PROVIDED DATA below:

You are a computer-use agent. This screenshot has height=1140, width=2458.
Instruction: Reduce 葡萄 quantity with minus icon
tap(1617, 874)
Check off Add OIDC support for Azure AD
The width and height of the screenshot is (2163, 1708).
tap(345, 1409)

End of PROVIDED DATA.

Exactly as written, give the records again.

**ANSWER BELOW:**
You are a computer-use agent. This screenshot has height=1140, width=2458.
Instruction: Reduce 葡萄 quantity with minus icon
tap(1617, 874)
Check off Add OIDC support for Azure AD
The width and height of the screenshot is (2163, 1708).
tap(345, 1409)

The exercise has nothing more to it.